Shen, Xue, Zhao, Changhui, Lu, Jing, Guo, Mingruo
Journal of agricultural and food chemistry 2018 v.66 no.6 pp. 1472-1478
astaxanthin, bioactive compounds, bioavailability, cytotoxicity, differential scanning calorimetry, digestion, encapsulation, human cell lines, lipophilicity, models, particle size, pepsin, permeability, polymerization, trypsin, whey protein isolate, zeta potential
Astaxanthin nanodispersion was prepared using whey protein isolate (WPI) and polymerized whey protein (PWP) through an emulsification–evaporation technique. The physicochemical properties of the astaxanthin nanodispersion were evaluated, and the transport of astaxanthin was assessed using a Caco-2 cell monolayer model. The astaxanthin nanodispersions stabilized by WPI and PWP (2.5%, w/w) had a small particle size (121 ± 4.9 and 80.4 ± 5.9 nm, respectively), negative ζ potential (−19.3 ± 1.5 and −35.0 ± 2.2 mV, respectively), and high encapsulation efficiency (92.1 ± 2.9 and 93.5 ± 2.4%, respectively). Differential scanning calorimetry curves indicated that amorphous astaxanthin existed in both astaxanthin nanodispersions. Whey-protein-stabilized astaxanthin nanodispersion showed resistance to pepsin digestion but readily released astaxanthin after trypsin digestion.

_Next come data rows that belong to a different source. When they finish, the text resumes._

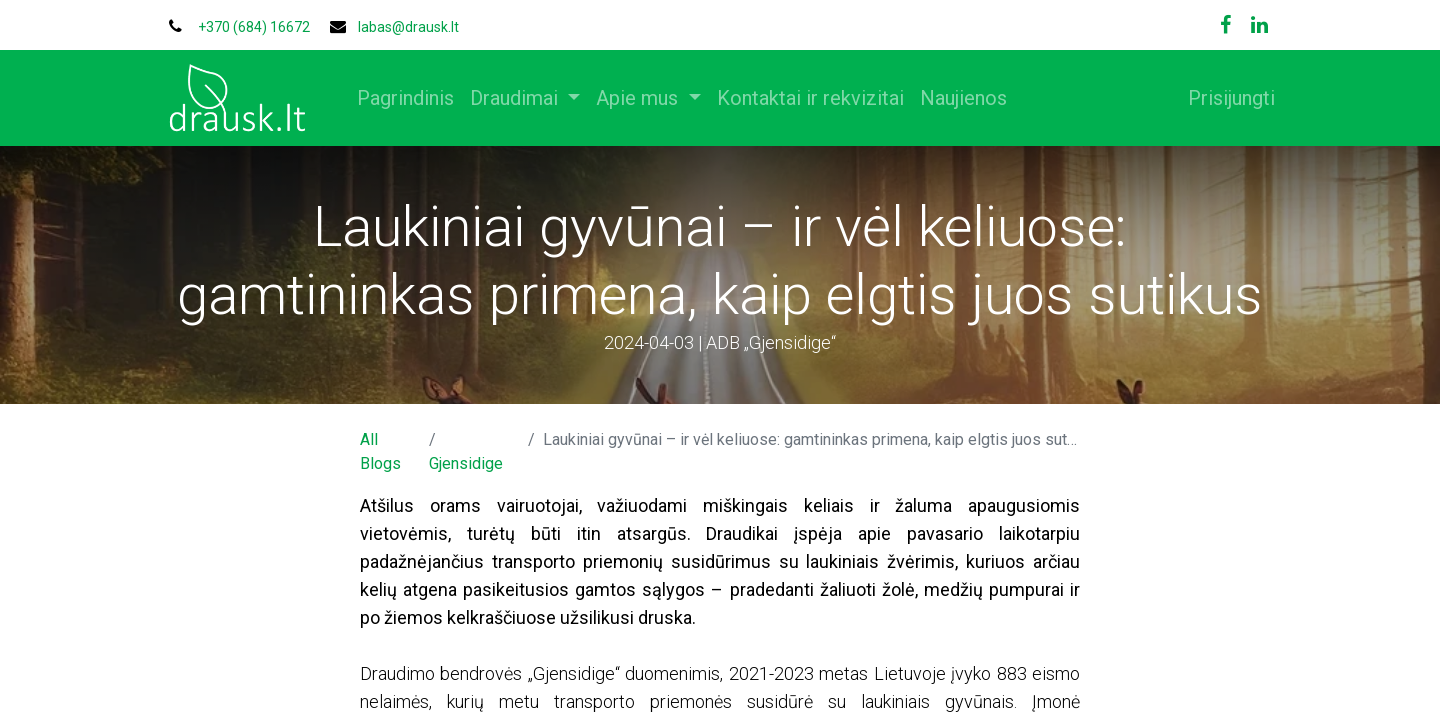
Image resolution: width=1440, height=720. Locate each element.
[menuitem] (413, 98)
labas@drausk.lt (408, 27)
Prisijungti (1223, 98)
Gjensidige (466, 463)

The nanodispersions showed no cytotoxicity to Caco-2 cells at a protein concentration below 10 mg/mL. WPI- and PWP-stabilized nanodispersions improved the apparent permeability coefficient (Pₐₚₚ) of Caco-2 cells to astaxanthin by 10.3- and 16.1-fold, respectively. The results indicated that whey-protein-stabilized nanodispersion is a good vehicle to deliver lipophilic bioactive compounds, such as astaxanthin, and to improve their bioavailability.